I’m running into an odd serialization error when I attempt to convert a Dask Dataframe into a Dask Array. The Dask client object is connected to a remote cluster. This error does not occur when I try to run this on a local cluster.
2022-05-06 05:34:26,403 - distributed.protocol.pickle - INFO - Failed to serialize (subgraph_callable-2cc3f985-f7cb-4a79-8c96-d4d2257e9b5e, 'from-delayed-ec8e7b03b6f74af03a3c2307fbdebc40', (<function apply at 0x7fd6cdbf5550>, <function _read_sql_chunk at 0x7fd5e96289d0>, [<sqlalchemy.sql.selectable.Select object at 0x7fd6f7d13b50>, 'remote_cluster_address:8123/default', Empty DataFrame
Columns: [feature_a, feature_b, feature_c, label]
Index: []], (<class 'dict'>, [['engine_kwargs', (<class 'dict'>, [])], ['index_col', 'index']]))). Exception: cannot pickle 'sqlalchemy.cprocessors.UnicodeResultProcessor' object
2022-05-06 05:34:26,404 - distributed.protocol.core - CRITICAL - Failed to Serialize
Here is my code to generate this error…
dask_client = dask.distributed.Client(
dask_scheduler_address,
serializers=['dask'],
deserializers=['dask']
)
sa_metadata = sqlalchemy.MetaData(bind=engine)

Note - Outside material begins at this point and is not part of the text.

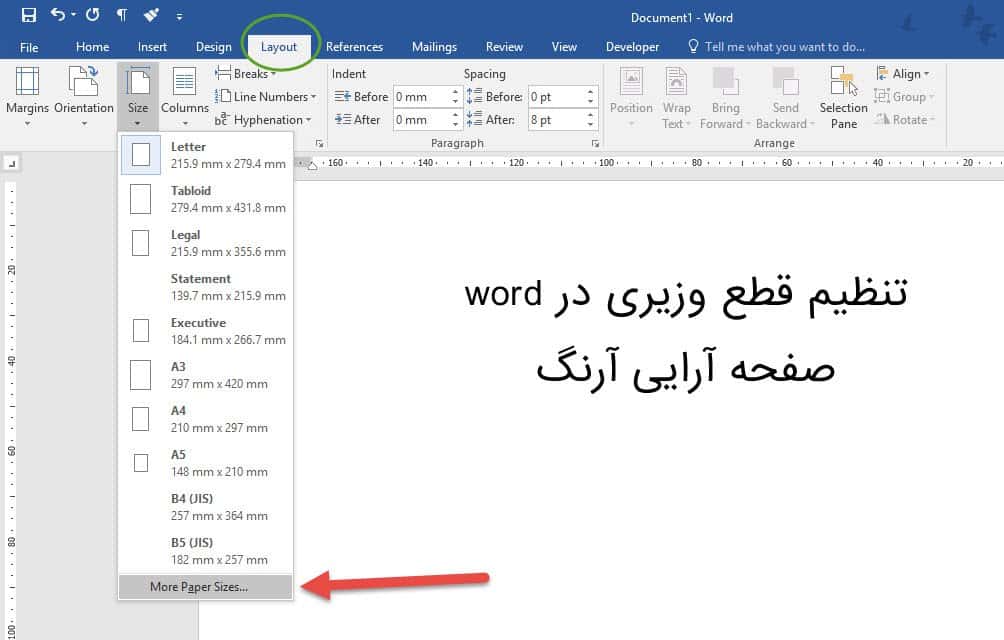Switch to the References tab
The height and width of the screenshot is (640, 1004).
coord(354,47)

sa_table = sqlalchemy.Table(target_table, sa_metadata, autoload_with=engine)
query = sql.select([sql.column(name) for name in feature_names]).select_from(sa_table)
data_df = dask.dataframe.read_sql_query(query, con=conn_str, index_col="index", npartitions=8)
data_df.fillna(method="ffill", axis=1)
data_array = data_df.to_dask_array(lengths=True) # error occurs on this line
I’m not entirely sure where to proceed from here… Any advice would be greatly appreciated.